38ª Zona Eleitoral confirma inelegibilidade de ex-prefeito e vice por oito anos após aumento irregular de contratações em 2024
A Justiça Eleitoral da 38ª Zona, em Campos Sales, rejeitou os embargos de declaração apresentados por Dorgival Pereira Filho e Francisco Viana da Costa, mantendo a condenação por abuso de poder político e prática de conduta vedada durante as eleições de 2024 no município de Salitre.
A decisão confirma a inelegibilidade dos investigados por oito anos, além da aplicação de multa no valor de R$ 30 mil para cada um, em razão do aumento considerado desproporcional de contratações de servidores temporários e comissionados no período eleitoral.
Argumentos da defesa
Nos embargos, os ex-gestores alegaram omissões e contradições na sentença anterior, sustentando que:
As justificativas para o aumento das contratações não teriam sido analisadas de forma adequada;
As provas apresentadas não comprovariam vínculo entre as nomeações e a atividade eleitoral;
Depoimentos de testemunhas e documentos teriam sido desconsiderados;
A pena aplicada seria desproporcional e careceria de fundamentação.
Também argumentaram que a decisão teria incorrido em erro ao considerar válidos prints de redes sociais como prova, mesmo após decisão interlocutória ter desconsiderado esse material.
Posição da coligação autora
Em contrarrazões, a coligação “Unir para Reconstruir”, responsável pela ação, afirmou que os embargos não passavam de uma tentativa de reabrir o mérito da decisão.
Segundo a acusação, documentos oficiais demonstraram que, entre 2021 e 2024, houve um aumento de 89,5% no número de servidores temporários em Salitre, sem justificativa técnica ou plano formal que embasasse a expansão.
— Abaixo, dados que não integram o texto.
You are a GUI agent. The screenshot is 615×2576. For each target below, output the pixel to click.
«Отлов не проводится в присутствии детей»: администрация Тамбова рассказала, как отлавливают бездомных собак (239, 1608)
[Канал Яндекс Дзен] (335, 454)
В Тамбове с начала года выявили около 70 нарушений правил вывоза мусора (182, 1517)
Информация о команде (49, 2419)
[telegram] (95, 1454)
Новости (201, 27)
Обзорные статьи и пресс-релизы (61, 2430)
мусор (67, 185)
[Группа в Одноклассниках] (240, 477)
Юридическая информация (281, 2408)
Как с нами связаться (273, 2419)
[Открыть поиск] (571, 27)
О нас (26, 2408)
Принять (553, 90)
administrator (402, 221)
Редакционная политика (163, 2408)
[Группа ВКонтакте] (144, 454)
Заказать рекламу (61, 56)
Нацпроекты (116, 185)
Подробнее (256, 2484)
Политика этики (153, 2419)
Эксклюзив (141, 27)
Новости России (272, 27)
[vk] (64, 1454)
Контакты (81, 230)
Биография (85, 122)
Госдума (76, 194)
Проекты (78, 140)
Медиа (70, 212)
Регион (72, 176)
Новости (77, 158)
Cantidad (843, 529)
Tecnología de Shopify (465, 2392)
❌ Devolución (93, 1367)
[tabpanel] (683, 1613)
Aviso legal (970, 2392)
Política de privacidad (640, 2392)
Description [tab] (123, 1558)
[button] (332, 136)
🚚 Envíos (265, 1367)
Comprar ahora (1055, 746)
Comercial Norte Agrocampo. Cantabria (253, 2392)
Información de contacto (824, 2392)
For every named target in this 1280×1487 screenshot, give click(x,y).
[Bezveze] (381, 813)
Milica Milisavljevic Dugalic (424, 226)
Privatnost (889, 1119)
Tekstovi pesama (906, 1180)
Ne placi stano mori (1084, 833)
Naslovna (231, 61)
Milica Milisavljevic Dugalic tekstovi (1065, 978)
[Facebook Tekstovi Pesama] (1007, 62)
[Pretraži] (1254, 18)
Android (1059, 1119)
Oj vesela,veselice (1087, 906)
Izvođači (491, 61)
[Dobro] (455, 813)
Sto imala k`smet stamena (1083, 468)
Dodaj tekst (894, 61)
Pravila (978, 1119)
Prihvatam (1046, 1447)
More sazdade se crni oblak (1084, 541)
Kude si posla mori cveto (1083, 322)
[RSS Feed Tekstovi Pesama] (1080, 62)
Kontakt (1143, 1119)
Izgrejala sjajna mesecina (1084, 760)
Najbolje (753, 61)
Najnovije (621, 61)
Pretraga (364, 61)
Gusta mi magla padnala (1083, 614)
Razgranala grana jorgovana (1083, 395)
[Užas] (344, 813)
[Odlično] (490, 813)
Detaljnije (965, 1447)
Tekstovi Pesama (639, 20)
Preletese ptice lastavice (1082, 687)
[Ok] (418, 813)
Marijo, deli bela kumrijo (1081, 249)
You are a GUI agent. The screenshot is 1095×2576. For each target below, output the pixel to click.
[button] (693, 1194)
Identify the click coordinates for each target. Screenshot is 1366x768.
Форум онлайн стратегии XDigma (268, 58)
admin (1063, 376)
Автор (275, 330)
Para a coligação, o salto no quadro funcional às vésperas da eleição caracterizou o uso da máquina pública em benefício da candidatura dos investigados.
Fundamentação da juíza
A magistrada destacou que os relatórios do Tribunal de Contas do Estado (TCE) e os dados do Portal da Transparência comprovaram o crescimento anormal das contratações em 2024. Além disso, depoimentos de testemunhas reforçaram que servidores temporários foram pressionados a apoiar a campanha da situação, havendo inclusive relatos de demissões por apoio a candidatos da oposição.
Sobre o vice-prefeito Francisco Viana, a sentença ressaltou que ele tinha conhecimento das práticas abusivas e se beneficiou diretamente delas, motivo pelo qual também foi declarado inelegível.
Multa e inelegibilidade
A juíza reafirmou que a inelegibilidade de oito anos é prevista na Lei Complementar nº 64/90 e não admite flexibilização, devendo ser aplicada em todas as eleições dentro do período. A multa de R$ 30 mil para cada condenado foi mantida com base na gravidade da conduta e no potencial de desequilíbrio no pleito.
Com a rejeição dos embargos, permanece válida a decisão que retira os direitos políticos de Dorgival Pereira Filho e Francisco Viana da Costa até 2032, impedindo-os de disputar cargos eletivos nesse período.